In a paper published online this month in the journal Nature Chemical Biology, researchers report that they have developed a way to determine the function of some of the hundreds of thousands of proteins for which amino acid sequence data are available, but whose structure and function remain unknown.
The research team, led by University of Illinois biochemistry professor John A. Gerlt, is the first to use a computational approach to accurately predict a protein's function from its amino acid sequence. Their ,in silico, (computer-aided) predictions were validated in the laboratory by means of enzyme assays and X-ray crystallography.
The new approach involved searching databases of known proteins for those with amino acid sequences that had the greatest homology to the unknown proteins. The researchers then used the three-dimensional structures of the most closely matched known proteins in their analyses of protein function.

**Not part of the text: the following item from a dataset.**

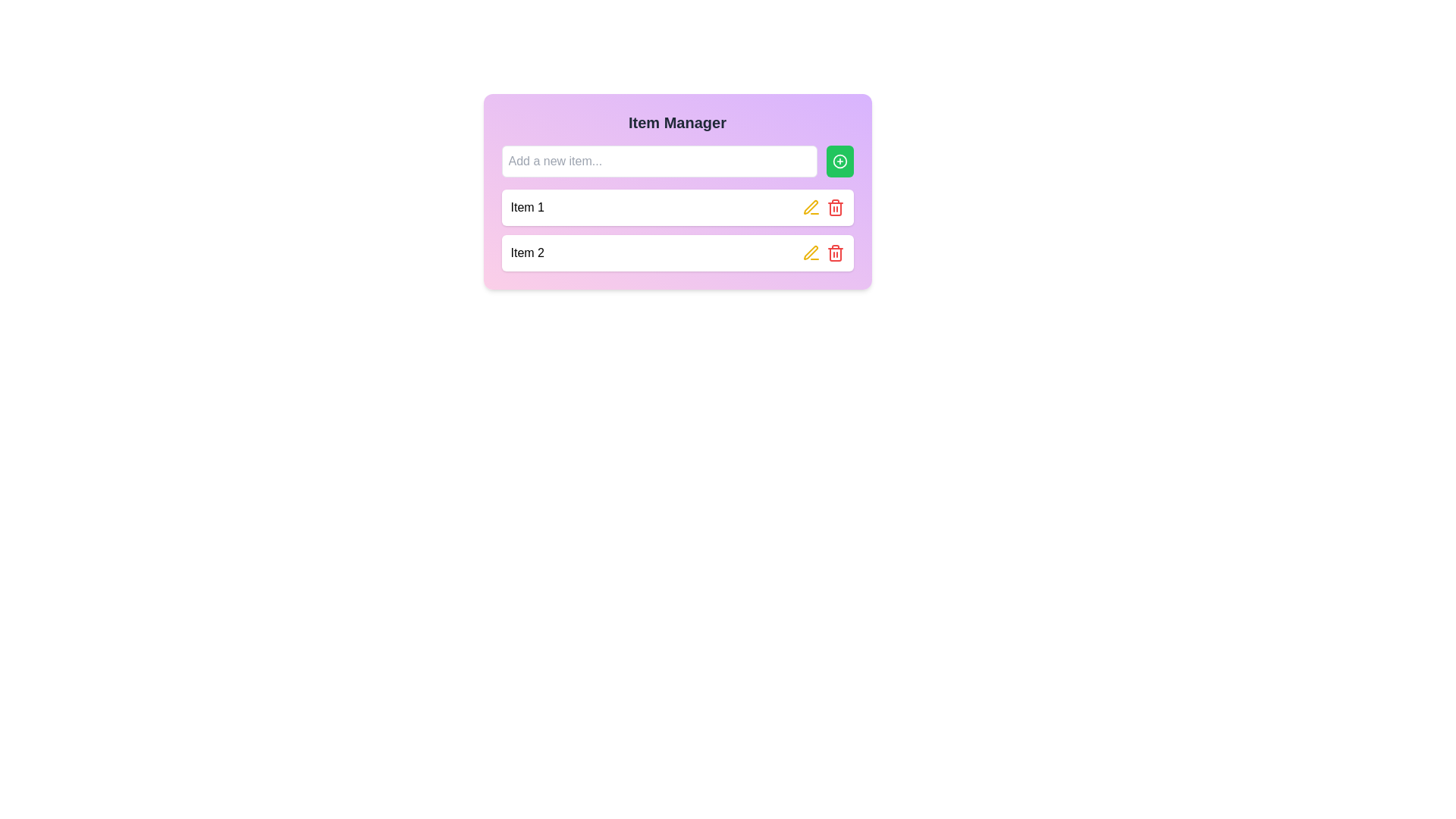  Describe the element at coordinates (839, 161) in the screenshot. I see `the circular green button with a plus sign (+) located to the right of the 'Add a new item...' text input box` at that location.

Using the structural data obtained from this homology modeling, the team performed computerized docking experiments to quickly evaluate whether the unknown proteins were likely to bind to any of a vast library of potential target molecules, or substrates. Determining which substrate binds to a given protein is vital to understanding the protein's function.
"This study describes an integrated approach using experimental techniques, computational techniques and X-ray crystallography for predicting the function of a protein of previously unknown function," Gerlt said.
These methods will speed the task of identifying the biological roles of some of the hundreds of thousands of proteins whose functions have not yet been discovered.
"Rather than trying to do (laboratory) experiments on 30,000 compounds to determine if they are substrates, with this approach you might do experiments on 10," Gerlt said.